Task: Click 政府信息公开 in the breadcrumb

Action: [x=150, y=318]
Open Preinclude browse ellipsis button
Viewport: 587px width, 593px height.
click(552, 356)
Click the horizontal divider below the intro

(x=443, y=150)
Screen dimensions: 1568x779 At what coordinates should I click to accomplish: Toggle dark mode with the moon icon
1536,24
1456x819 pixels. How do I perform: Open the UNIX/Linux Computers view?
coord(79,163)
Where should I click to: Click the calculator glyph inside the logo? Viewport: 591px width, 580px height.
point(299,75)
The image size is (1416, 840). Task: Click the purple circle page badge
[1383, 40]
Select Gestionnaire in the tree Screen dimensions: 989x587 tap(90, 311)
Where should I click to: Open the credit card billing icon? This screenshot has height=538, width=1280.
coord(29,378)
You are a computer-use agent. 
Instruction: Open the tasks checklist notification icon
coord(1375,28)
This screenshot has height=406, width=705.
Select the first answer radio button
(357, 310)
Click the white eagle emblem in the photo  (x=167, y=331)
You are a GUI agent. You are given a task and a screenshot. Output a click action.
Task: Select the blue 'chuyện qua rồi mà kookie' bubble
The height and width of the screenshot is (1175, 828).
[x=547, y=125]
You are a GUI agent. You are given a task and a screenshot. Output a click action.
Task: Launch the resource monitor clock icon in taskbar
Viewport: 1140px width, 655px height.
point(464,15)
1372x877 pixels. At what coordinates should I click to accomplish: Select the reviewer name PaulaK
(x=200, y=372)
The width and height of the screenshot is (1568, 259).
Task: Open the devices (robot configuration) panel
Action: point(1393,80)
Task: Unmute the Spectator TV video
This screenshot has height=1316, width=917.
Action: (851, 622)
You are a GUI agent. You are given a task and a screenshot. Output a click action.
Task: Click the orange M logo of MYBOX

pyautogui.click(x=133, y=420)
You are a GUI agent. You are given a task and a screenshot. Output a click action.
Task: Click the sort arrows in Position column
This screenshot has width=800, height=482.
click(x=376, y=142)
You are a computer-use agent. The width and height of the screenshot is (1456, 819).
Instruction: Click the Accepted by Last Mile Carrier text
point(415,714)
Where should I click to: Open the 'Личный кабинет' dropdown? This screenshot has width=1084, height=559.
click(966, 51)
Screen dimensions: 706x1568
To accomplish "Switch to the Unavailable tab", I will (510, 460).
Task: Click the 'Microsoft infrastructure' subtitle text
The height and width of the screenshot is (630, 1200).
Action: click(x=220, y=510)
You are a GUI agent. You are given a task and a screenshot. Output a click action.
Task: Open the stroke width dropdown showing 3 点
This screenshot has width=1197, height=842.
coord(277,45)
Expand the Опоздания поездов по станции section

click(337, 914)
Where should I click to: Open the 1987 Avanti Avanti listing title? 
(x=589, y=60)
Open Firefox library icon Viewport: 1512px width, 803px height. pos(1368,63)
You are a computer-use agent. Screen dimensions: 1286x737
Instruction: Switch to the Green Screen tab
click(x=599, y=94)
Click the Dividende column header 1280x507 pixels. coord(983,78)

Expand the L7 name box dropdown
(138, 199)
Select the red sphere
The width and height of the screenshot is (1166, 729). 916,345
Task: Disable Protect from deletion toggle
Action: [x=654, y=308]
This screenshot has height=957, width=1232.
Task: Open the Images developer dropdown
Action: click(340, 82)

_ _ _

● **EXERCISE BRIEF**
Copy the records verbatim, from the line with "Where should I click to: Open the 'Личный" up to and including the line with "Click the Dividende".

● **TASK RESULT**
Where should I click to: Open the 'Личный кабинет' dropdown? This screenshot has width=1084, height=559.
click(966, 51)
Screen dimensions: 706x1568
To accomplish "Switch to the Unavailable tab", I will (510, 460).
Task: Click the 'Microsoft infrastructure' subtitle text
The height and width of the screenshot is (630, 1200).
Action: click(x=220, y=510)
You are a GUI agent. You are given a task and a screenshot. Output a click action.
Task: Open the stroke width dropdown showing 3 点
This screenshot has width=1197, height=842.
coord(277,45)
Expand the Опоздания поездов по станции section

click(337, 914)
Where should I click to: Open the 1987 Avanti Avanti listing title? 
(x=589, y=60)
Open Firefox library icon Viewport: 1512px width, 803px height. pos(1368,63)
You are a computer-use agent. Screen dimensions: 1286x737
Instruction: Switch to the Green Screen tab
click(x=599, y=94)
Click the Dividende column header 1280x507 pixels. coord(983,78)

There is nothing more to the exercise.